Ah! Not to forget the long binge hours over gallons of alcoholic beverages with friends.
If you are one of those who hesitate to go for that extra helping of mouth-watering mutton curry or the ever-popular poori-sabzi, we have got some good news for you!
To tackle bloated tummies and keep a healthy gut, experts suggest a magic drink.
Yes! A drink that can be easily made with ingredients available at home and keep you away from popping those “never-heard-of” pills.
So, this is what you need to do.
Mix a few slices of apple, ginger and cinnamon in water and sip through the day.
Benefits? Well, since apple is fibre rich, it aids digestion and promote bowl movements.
Ginger, packed with compounds such as gingerols and shogaols help relax the intestinal track and cinnamon, the natural diuretic, reduces inflammation and help release trapped gas.

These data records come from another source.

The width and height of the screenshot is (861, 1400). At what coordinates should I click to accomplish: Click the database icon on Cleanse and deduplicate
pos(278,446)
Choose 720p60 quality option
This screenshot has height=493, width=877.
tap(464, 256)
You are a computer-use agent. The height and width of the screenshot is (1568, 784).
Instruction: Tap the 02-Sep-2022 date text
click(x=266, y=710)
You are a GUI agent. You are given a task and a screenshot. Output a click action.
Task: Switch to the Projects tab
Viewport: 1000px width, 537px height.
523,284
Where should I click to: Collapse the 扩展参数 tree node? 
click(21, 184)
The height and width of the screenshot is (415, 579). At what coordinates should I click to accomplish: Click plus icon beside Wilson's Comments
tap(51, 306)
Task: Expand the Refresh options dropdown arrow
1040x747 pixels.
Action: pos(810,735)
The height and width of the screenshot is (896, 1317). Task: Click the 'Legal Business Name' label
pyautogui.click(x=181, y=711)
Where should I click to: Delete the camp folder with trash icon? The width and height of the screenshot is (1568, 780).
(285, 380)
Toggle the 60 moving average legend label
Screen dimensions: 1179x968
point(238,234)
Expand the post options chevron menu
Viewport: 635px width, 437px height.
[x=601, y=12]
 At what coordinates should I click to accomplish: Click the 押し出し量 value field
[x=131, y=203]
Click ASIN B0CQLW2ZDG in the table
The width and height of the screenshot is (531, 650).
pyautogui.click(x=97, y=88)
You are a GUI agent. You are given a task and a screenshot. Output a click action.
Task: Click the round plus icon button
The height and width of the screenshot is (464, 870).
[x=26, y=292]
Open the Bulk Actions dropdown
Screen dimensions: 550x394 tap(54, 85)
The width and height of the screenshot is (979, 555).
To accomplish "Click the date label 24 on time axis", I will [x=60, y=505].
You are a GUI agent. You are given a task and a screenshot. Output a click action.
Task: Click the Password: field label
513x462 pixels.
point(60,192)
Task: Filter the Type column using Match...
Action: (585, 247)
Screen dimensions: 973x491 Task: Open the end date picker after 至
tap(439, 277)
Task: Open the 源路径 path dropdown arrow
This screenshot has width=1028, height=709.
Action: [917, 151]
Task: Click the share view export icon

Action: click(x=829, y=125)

Along with the “magic drink”, if you can adhere to these effective ways, well, we assure you digestive comfort during this festive time. Read on…
Savor Every Bite
Begin by adopting a slower pace at the dining table. Enjoying your meals at a leisurely pace and opting for smaller, more frequent servings. Portion control becomes key in navigating the tempting array of festive delights.
Mindful Eating Practices
Cultivate the art of mindful eating by chewing your food thoroughly. This mindful approach not only aids in digestion but also allows you to appreciate the flavours and textures of the festive fare.
Optimal Beverage Choices
When it comes to beverages, opt for those at room temperature, steering clear of extremely hot or cold drinks. This choice helps to soothe the digestive system, ensuring a more comfortable experience after indulging in festive delights.
Infuse your day with increased physical activity to counterbalance the festive feasting. Whether it’s a brisk walk, a dance session, or a quick workout routine, keeping your body in motion aids in digestion.
Be mindful of your food choices, steering clear of carbonated beverages, spicy dishes, and fried or fatty foods. Additionally, consider avoiding vegetables and legumes known for causing bloating, such as broccoli, cabbage, onions, and beans.
Watch for Sugar Substitutes
Exercise caution with foods containing sugar substitutes like sorbitol, mannitol, or maltitol, commonly found in low-carb or sugar-free options. These ingredients can contribute to bloating and discomfort.